I have data coming in to a python server via a socket. Within this data is the string '<port>80</port>' or which ever port is being used.

I wish to extract the port number into a variable. The data coming in is not XML, I just used the tag approach to identifying data for future XML use if needed. I do not wish to use an XML python library, but simply use something like regexp and strings.

What would you recommend is the best way to match and strip this data?

I am currently using this code with no luck:

p = re.compile('<port>\w</port>')
m = p.search(data)
print m

Thank you :)

+1  A: 

Regex can't parse XML and shouldn't be used to parse fake XML. You should do one of

  • Use a serialization method that is nicer to work with to start with, such as JSON or an ini file with the ConfigParser module.
  • Really use XML and not something that just sort of looks like XML and really parse it with something like lxml.etree.
  • Just store the number in a file if this is the entirety of your configuration. This solution isn't really easier than just using JSON or something, but it's better than the current one.

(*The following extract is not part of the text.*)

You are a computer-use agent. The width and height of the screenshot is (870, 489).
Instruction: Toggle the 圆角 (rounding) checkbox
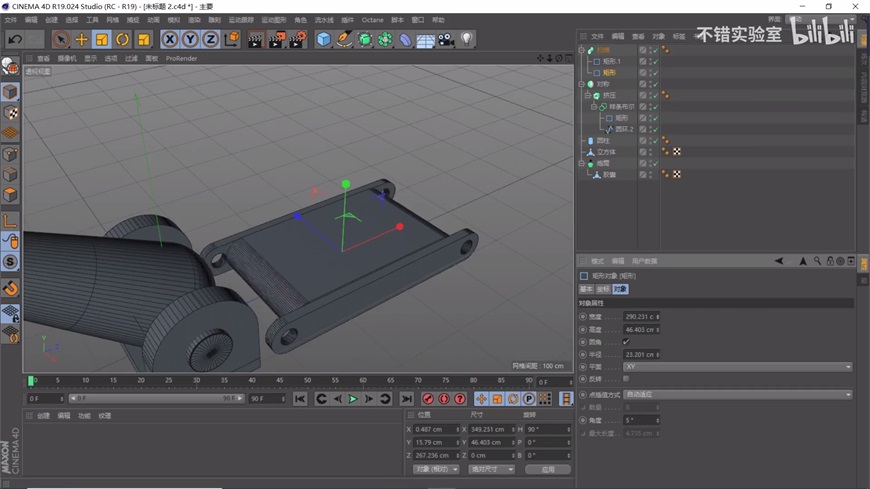tap(626, 342)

Implementing a bad solution now for future needs that you have no way of defining or accurately predicting is always a bad approach. You will be kept busy enough trying to write and maintain software now that there is no good reason to try to satisfy unknown future needs. I have never seen a case where "I'll put this in for later" has led to less headache later on, especially when I put it in by doing something completely wrong. YAGNI!

As to what's wrong with your snippet other than using an entirely wrong approach, angled brackets have a meaning in regex.

Mike Graham
A: 

Though Mike Graham is correct, using regex for xml is not 'recommended', the following will work:

(I have defined searchType as 'd' for numerals)
searchStr = 'port'

if searchType == 'd':
    retPattern = '(<%s>)(\d+)(</%s>)'
else:
    retPattern = '(<%s>)(.+?)(</%s>)'

searchPattern = re.compile(retPattern % (searchStr, searchStr))
found = searchPattern.search(searchStr)
retVal = found.group(2)

(note the complete lack of error checking, that is left as an exercise for the user)

KevinDTimm
Whether this works depends on a gazillion things about the file.
Mike Graham
not really, he owns all parts of this code, he can make it do whatever it wants. I understand the horror of not using an xml parser to handle something that 'looks like' xml. I also understand the OP's point of not wanting the expense of an xml engine for this one little bit. regex works just fine for his problem.